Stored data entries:
__________

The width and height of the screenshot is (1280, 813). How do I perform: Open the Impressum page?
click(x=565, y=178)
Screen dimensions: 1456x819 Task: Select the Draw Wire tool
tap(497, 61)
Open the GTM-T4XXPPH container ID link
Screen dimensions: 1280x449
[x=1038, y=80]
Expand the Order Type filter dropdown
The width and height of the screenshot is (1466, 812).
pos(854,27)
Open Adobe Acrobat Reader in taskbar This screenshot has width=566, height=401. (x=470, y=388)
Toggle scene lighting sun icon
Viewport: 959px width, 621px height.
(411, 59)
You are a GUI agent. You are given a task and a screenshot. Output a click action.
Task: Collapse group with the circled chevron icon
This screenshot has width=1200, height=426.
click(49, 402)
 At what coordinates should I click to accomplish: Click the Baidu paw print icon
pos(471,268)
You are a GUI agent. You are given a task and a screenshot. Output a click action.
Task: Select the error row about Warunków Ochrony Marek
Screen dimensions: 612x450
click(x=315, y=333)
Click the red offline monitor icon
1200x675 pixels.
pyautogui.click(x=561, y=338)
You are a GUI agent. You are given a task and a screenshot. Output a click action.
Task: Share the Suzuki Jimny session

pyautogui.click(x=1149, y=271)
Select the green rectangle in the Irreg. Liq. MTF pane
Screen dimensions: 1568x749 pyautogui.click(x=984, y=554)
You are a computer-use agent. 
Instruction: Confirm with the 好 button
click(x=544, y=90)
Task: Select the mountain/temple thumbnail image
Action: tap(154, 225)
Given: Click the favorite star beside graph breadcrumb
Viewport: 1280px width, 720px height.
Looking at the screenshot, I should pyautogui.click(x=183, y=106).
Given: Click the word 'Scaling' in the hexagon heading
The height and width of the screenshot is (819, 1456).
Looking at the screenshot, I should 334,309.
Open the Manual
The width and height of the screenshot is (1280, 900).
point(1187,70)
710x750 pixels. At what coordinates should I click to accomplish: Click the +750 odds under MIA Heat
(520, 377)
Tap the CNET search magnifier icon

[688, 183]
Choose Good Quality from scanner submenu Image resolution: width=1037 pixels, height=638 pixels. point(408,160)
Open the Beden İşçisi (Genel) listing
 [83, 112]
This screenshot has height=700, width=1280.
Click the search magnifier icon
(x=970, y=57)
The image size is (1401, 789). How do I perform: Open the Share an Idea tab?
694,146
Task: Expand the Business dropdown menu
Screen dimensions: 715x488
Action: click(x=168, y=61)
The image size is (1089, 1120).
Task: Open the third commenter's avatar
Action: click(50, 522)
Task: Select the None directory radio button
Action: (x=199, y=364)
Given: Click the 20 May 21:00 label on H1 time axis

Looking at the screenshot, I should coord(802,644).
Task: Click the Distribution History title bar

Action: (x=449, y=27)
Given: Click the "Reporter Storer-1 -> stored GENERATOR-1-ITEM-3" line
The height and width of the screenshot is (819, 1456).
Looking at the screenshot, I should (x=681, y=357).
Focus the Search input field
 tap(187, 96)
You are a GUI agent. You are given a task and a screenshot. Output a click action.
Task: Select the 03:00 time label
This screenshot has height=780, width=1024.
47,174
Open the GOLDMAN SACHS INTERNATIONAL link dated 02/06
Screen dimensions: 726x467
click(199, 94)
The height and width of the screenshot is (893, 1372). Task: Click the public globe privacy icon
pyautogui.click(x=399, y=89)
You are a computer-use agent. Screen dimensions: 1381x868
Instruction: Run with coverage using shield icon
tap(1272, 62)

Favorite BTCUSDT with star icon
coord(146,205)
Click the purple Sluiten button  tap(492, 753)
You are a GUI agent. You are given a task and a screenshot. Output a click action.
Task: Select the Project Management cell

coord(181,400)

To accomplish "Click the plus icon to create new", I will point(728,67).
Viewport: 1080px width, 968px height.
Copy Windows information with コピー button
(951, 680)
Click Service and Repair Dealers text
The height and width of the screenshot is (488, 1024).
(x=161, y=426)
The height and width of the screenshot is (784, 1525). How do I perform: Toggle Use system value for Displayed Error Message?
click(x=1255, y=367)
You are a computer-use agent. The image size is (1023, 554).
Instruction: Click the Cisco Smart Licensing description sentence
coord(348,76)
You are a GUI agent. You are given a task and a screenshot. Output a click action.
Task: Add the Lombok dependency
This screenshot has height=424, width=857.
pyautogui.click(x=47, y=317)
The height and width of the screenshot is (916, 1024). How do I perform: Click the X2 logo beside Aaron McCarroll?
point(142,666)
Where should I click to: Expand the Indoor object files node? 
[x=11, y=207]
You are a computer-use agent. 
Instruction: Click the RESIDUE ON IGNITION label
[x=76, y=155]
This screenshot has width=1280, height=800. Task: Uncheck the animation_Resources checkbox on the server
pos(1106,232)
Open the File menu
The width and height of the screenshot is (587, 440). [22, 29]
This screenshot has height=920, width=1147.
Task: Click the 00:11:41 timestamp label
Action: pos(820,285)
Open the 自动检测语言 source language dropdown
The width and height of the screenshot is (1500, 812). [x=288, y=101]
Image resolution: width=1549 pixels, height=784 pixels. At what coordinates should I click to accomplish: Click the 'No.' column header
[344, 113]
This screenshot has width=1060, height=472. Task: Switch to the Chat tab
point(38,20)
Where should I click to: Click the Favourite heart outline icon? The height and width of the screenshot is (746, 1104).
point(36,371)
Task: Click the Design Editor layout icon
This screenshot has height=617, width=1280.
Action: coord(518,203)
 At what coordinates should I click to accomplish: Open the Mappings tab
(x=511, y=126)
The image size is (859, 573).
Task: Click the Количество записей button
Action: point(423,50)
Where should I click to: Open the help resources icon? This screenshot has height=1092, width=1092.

__________

_What to produce_
Reproduce every line of the material above verbatim, with no changes.

_Worked answer_
The width and height of the screenshot is (1280, 813). How do I perform: Open the Impressum page?
click(x=565, y=178)
Screen dimensions: 1456x819 Task: Select the Draw Wire tool
tap(497, 61)
Open the GTM-T4XXPPH container ID link
Screen dimensions: 1280x449
[x=1038, y=80]
Expand the Order Type filter dropdown
The width and height of the screenshot is (1466, 812).
pos(854,27)
Open Adobe Acrobat Reader in taskbar This screenshot has width=566, height=401. (x=470, y=388)
Toggle scene lighting sun icon
Viewport: 959px width, 621px height.
(411, 59)
You are a GUI agent. You are given a task and a screenshot. Output a click action.
Task: Collapse group with the circled chevron icon
This screenshot has width=1200, height=426.
click(49, 402)
 At what coordinates should I click to accomplish: Click the Baidu paw print icon
pos(471,268)
You are a GUI agent. You are given a task and a screenshot. Output a click action.
Task: Select the error row about Warunków Ochrony Marek
Screen dimensions: 612x450
click(x=315, y=333)
Click the red offline monitor icon
1200x675 pixels.
pyautogui.click(x=561, y=338)
You are a GUI agent. You are given a task and a screenshot. Output a click action.
Task: Share the Suzuki Jimny session

pyautogui.click(x=1149, y=271)
Select the green rectangle in the Irreg. Liq. MTF pane
Screen dimensions: 1568x749 pyautogui.click(x=984, y=554)
You are a computer-use agent. 
Instruction: Confirm with the 好 button
click(x=544, y=90)
Task: Select the mountain/temple thumbnail image
Action: tap(154, 225)
Given: Click the favorite star beside graph breadcrumb
Viewport: 1280px width, 720px height.
Looking at the screenshot, I should pyautogui.click(x=183, y=106).
Given: Click the word 'Scaling' in the hexagon heading
The height and width of the screenshot is (819, 1456).
Looking at the screenshot, I should 334,309.
Open the Manual
The width and height of the screenshot is (1280, 900).
point(1187,70)
710x750 pixels. At what coordinates should I click to accomplish: Click the +750 odds under MIA Heat
(520, 377)
Tap the CNET search magnifier icon

[688, 183]
Choose Good Quality from scanner submenu Image resolution: width=1037 pixels, height=638 pixels. point(408,160)
Open the Beden İşçisi (Genel) listing
 [83, 112]
This screenshot has height=700, width=1280.
Click the search magnifier icon
(x=970, y=57)
The image size is (1401, 789). How do I perform: Open the Share an Idea tab?
694,146
Task: Expand the Business dropdown menu
Screen dimensions: 715x488
Action: click(x=168, y=61)
The image size is (1089, 1120).
Task: Open the third commenter's avatar
Action: click(50, 522)
Task: Select the None directory radio button
Action: (x=199, y=364)
Given: Click the 20 May 21:00 label on H1 time axis

Looking at the screenshot, I should coord(802,644).
Task: Click the Distribution History title bar

Action: (x=449, y=27)
Given: Click the "Reporter Storer-1 -> stored GENERATOR-1-ITEM-3" line
The height and width of the screenshot is (819, 1456).
Looking at the screenshot, I should (x=681, y=357).
Focus the Search input field
 tap(187, 96)
You are a GUI agent. You are given a task and a screenshot. Output a click action.
Task: Select the 03:00 time label
This screenshot has height=780, width=1024.
47,174
Open the GOLDMAN SACHS INTERNATIONAL link dated 02/06
Screen dimensions: 726x467
click(199, 94)
The height and width of the screenshot is (893, 1372). Task: Click the public globe privacy icon
pyautogui.click(x=399, y=89)
You are a computer-use agent. Screen dimensions: 1381x868
Instruction: Run with coverage using shield icon
tap(1272, 62)

Favorite BTCUSDT with star icon
coord(146,205)
Click the purple Sluiten button  tap(492, 753)
You are a GUI agent. You are given a task and a screenshot. Output a click action.
Task: Select the Project Management cell

coord(181,400)

To accomplish "Click the plus icon to create new", I will point(728,67).
Viewport: 1080px width, 968px height.
Copy Windows information with コピー button
(951, 680)
Click Service and Repair Dealers text
The height and width of the screenshot is (488, 1024).
(x=161, y=426)
The height and width of the screenshot is (784, 1525). How do I perform: Toggle Use system value for Displayed Error Message?
click(x=1255, y=367)
You are a computer-use agent. The image size is (1023, 554).
Instruction: Click the Cisco Smart Licensing description sentence
coord(348,76)
You are a GUI agent. You are given a task and a screenshot. Output a click action.
Task: Add the Lombok dependency
This screenshot has height=424, width=857.
pyautogui.click(x=47, y=317)
The height and width of the screenshot is (916, 1024). How do I perform: Click the X2 logo beside Aaron McCarroll?
point(142,666)
Where should I click to: Expand the Indoor object files node? 
[x=11, y=207]
You are a computer-use agent. 
Instruction: Click the RESIDUE ON IGNITION label
[x=76, y=155]
This screenshot has width=1280, height=800. Task: Uncheck the animation_Resources checkbox on the server
pos(1106,232)
Open the File menu
The width and height of the screenshot is (587, 440). [22, 29]
This screenshot has height=920, width=1147.
Task: Click the 00:11:41 timestamp label
Action: pos(820,285)
Open the 自动检测语言 source language dropdown
The width and height of the screenshot is (1500, 812). [x=288, y=101]
Image resolution: width=1549 pixels, height=784 pixels. At what coordinates should I click to accomplish: Click the 'No.' column header
[344, 113]
This screenshot has width=1060, height=472. Task: Switch to the Chat tab
point(38,20)
Where should I click to: Click the Favourite heart outline icon? The height and width of the screenshot is (746, 1104).
point(36,371)
Task: Click the Design Editor layout icon
This screenshot has height=617, width=1280.
Action: coord(518,203)
 At what coordinates should I click to accomplish: Open the Mappings tab
(x=511, y=126)
The image size is (859, 573).
Task: Click the Количество записей button
Action: point(423,50)
Where should I click to: Open the help resources icon? This screenshot has height=1092, width=1092.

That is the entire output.